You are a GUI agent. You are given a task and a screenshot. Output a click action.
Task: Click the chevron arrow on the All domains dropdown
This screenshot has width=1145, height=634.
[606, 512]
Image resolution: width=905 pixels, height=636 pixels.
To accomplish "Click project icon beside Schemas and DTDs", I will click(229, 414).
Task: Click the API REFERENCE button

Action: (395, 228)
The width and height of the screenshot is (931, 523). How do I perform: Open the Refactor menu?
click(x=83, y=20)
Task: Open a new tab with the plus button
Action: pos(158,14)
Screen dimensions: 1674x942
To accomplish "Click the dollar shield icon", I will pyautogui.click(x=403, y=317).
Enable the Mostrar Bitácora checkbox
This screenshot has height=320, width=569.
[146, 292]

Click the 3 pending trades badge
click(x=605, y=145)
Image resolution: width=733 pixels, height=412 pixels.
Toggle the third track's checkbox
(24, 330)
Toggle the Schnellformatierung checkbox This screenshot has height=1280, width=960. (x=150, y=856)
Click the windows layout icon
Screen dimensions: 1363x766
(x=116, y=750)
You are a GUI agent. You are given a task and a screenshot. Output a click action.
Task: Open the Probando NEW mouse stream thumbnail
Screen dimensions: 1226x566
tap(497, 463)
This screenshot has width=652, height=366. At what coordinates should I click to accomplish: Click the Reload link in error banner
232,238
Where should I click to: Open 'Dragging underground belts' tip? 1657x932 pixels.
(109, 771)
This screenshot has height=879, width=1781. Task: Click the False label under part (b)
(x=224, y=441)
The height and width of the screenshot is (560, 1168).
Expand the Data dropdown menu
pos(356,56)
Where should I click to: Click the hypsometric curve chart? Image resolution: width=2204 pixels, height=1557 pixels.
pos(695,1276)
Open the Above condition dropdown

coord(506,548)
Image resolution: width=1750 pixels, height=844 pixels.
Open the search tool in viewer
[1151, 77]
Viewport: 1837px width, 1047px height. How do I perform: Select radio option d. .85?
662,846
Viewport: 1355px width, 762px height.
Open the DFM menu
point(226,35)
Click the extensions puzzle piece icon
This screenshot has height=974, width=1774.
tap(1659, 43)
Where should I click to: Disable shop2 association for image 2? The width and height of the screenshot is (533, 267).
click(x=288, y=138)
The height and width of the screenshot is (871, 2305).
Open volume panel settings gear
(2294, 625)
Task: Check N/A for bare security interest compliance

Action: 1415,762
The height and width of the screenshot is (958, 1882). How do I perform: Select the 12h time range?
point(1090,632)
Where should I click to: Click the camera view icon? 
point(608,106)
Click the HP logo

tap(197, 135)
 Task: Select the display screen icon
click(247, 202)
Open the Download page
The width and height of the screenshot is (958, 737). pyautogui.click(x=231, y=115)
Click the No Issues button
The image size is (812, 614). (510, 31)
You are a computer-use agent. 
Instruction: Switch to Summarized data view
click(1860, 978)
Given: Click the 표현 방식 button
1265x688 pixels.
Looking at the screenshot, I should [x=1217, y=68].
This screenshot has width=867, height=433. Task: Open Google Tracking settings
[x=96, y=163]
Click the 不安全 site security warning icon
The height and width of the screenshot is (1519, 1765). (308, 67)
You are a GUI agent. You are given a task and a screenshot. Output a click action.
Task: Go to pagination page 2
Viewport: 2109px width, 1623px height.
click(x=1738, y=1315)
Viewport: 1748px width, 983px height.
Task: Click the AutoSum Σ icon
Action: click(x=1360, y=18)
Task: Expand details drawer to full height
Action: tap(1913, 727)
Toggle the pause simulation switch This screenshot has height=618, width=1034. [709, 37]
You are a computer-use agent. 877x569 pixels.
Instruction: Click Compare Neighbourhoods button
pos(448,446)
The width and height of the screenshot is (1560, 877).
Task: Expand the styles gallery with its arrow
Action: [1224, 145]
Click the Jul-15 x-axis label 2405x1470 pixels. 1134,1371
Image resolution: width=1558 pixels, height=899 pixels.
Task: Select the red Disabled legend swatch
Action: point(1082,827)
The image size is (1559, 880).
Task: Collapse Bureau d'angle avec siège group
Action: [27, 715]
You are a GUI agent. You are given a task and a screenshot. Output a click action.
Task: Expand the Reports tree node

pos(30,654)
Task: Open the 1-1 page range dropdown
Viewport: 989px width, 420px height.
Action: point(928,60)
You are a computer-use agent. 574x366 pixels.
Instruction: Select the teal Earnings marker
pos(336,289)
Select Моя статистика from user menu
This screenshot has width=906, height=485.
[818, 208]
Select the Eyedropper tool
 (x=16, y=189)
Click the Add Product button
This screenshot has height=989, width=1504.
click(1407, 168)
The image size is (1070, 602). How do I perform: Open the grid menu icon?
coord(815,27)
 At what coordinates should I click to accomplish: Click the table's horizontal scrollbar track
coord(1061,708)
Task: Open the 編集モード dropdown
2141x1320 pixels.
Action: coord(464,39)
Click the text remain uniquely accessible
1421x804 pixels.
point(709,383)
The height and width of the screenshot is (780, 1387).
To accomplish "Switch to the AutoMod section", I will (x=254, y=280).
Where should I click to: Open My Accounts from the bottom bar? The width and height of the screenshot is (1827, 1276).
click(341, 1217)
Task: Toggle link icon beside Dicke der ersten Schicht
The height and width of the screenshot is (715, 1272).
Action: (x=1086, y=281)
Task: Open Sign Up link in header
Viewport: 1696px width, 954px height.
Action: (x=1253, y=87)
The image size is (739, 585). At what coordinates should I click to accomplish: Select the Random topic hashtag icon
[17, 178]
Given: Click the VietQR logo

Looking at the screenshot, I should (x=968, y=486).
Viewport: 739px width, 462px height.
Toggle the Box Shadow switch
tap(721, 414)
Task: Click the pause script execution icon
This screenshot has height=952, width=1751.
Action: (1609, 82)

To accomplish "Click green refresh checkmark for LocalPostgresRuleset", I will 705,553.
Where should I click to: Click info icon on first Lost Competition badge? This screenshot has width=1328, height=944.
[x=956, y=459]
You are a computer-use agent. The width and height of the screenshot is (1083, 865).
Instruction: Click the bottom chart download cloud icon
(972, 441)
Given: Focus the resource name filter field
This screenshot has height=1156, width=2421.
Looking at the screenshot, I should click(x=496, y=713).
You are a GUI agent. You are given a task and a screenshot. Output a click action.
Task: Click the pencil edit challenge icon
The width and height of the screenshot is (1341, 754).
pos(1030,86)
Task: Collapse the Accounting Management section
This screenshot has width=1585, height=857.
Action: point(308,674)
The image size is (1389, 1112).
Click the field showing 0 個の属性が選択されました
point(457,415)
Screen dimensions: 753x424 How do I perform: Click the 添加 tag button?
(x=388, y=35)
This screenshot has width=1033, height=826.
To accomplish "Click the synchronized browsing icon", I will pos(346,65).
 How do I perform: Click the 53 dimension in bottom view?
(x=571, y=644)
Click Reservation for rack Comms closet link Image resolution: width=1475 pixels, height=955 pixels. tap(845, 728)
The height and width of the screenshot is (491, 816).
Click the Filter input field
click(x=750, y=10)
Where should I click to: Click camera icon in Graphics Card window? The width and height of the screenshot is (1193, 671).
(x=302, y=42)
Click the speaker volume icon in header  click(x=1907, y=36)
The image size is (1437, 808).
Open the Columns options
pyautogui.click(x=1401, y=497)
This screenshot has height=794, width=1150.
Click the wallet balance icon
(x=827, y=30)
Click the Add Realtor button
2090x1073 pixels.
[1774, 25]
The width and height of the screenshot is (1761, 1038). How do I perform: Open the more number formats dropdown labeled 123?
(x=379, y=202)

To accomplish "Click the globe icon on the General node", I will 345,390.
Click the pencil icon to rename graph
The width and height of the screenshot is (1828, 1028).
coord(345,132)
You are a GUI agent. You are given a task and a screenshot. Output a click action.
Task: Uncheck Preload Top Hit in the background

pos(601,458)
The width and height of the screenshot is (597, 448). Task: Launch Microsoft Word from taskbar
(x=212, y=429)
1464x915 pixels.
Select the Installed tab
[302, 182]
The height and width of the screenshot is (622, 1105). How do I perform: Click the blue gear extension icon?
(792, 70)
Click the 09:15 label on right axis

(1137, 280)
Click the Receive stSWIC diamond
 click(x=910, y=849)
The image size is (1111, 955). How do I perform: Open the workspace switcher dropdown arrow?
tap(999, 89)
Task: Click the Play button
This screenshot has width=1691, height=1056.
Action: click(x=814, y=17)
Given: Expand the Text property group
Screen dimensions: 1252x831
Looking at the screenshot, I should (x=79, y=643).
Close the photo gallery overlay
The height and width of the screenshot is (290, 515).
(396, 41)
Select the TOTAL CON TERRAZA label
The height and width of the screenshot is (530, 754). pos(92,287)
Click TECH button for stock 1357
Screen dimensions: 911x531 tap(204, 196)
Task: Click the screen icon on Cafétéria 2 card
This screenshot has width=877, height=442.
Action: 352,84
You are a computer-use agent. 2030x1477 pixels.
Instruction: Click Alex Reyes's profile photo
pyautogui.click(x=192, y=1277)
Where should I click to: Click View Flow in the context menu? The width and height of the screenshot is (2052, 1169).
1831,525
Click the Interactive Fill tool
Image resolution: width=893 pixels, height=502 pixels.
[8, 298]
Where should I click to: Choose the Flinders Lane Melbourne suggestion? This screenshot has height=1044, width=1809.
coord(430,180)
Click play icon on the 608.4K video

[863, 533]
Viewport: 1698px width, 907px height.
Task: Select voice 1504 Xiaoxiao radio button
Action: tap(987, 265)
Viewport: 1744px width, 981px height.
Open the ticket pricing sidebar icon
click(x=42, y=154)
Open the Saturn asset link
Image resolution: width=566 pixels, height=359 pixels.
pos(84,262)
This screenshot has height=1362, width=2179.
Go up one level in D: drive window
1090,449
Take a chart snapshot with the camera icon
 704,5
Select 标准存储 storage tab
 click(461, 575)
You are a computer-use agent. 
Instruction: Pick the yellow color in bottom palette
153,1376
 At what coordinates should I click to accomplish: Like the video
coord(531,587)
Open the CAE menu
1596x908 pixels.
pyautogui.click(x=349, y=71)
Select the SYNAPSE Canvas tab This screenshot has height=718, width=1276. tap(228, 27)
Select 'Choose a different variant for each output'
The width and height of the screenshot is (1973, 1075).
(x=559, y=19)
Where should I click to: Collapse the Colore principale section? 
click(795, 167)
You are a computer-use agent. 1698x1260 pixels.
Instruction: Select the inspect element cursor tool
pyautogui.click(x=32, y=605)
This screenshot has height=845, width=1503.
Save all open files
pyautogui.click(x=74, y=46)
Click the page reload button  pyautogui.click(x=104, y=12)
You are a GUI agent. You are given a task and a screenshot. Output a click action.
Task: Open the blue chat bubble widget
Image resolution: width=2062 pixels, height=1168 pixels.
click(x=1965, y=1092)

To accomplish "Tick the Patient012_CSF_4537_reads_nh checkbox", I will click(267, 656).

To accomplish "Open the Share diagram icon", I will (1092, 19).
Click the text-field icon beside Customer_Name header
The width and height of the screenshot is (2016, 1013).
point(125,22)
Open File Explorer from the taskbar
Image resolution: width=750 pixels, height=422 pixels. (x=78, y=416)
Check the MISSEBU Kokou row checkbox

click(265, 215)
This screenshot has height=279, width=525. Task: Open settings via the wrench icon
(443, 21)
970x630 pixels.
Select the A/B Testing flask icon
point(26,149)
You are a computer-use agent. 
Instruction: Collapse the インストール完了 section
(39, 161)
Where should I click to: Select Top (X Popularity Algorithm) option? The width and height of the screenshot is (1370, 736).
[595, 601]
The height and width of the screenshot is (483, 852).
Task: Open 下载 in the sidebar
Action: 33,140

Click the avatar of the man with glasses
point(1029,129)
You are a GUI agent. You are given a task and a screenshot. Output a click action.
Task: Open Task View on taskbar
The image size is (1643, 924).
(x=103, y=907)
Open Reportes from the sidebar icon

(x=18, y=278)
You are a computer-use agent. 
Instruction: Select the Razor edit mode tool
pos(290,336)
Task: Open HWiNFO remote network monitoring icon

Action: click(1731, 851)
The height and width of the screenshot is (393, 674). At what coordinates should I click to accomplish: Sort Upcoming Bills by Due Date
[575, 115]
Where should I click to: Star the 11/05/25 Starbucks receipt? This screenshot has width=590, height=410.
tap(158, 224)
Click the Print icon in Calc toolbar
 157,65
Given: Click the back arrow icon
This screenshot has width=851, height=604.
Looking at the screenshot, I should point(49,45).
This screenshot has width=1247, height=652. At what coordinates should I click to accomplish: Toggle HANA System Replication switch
++++++
-- WORK INSTRUCTION --
All that is wanted is the stretch of lines above from the one containing "Click the text remain uniquely accessible" through the one containing "Task: Toggle link", duplicated exactly.

-- ANSWER SPACE --
Click the text remain uniquely accessible
1421x804 pixels.
point(709,383)
The height and width of the screenshot is (780, 1387).
To accomplish "Switch to the AutoMod section", I will (x=254, y=280).
Where should I click to: Open My Accounts from the bottom bar? The width and height of the screenshot is (1827, 1276).
click(341, 1217)
Task: Toggle link icon beside Dicke der ersten Schicht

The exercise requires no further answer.